H-Germanistik CFP: ACLA Seminar: Trouble Every Day. The Novella and its (Ordinary) Terror, Chicago (23.09.2019) Discussion published by Marie-Luise Goldmann on Thursday, September 5, 2019 Trouble Every Day: The Novella and its (Ordinary) Terror ACLA-Seminar (Annual Meeting of the American Comparative Literature Association) in Chicago, March 19-22, 2020 Organizers: Anna Hordych, Universität Potsdam (
[email protected]) Marie-Luise Goldmann, New York University (
[email protected]) Narrating against the crisis: a constitutive element of the novella and an effective way of coping with the catastrophe. As the European novella’s origin highlights, by narrating, the novella confronts and aims to overcome an external crisis. For example, in Giovanni Boccaccio’s paradigmaticIl Decamerone, the horrors of the plague call for diversion in the form of entertaining narratives. Similarly, in Johann Wolfgang von Goethe’s Unterhaltungen deutscher Ausgewanderten, the terrors of the French Revolution generate a need for distraction through fiction. In both cases, the protagonists’ narration is defined by their confrontation with a disastrous event marked by its extraordinary, unprecedented singularity.
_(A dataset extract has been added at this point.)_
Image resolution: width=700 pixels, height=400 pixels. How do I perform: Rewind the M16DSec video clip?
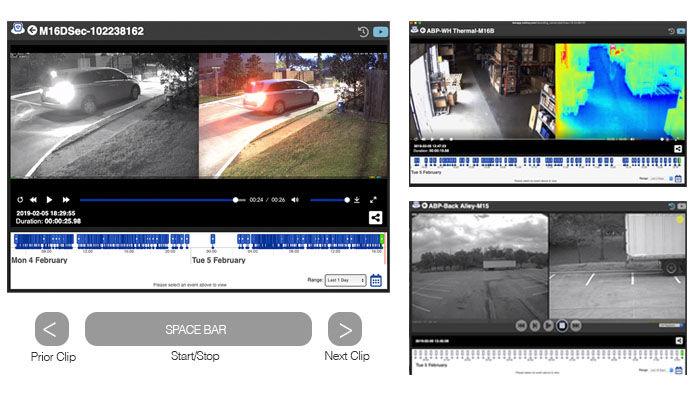click(x=33, y=200)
During the 19th century, a major shift occurs: The novella’s entanglement with mass media, newspaper production, and journalism, as well as its engagement with topics like class and gender, spawn new and exciting ways of writing, reading, and consuming literature. Out of a newfound concern with the representation, production, and construction of reality, literature in the second half of the 19th century becomes obsessed with the ordinariness of everyday life. The singular turning point – an essential characteristic of the traditional novella – becomes entangled with the base motives and little troubles of a daily grind, which defines the novella’s temporality via seriality and repeatability.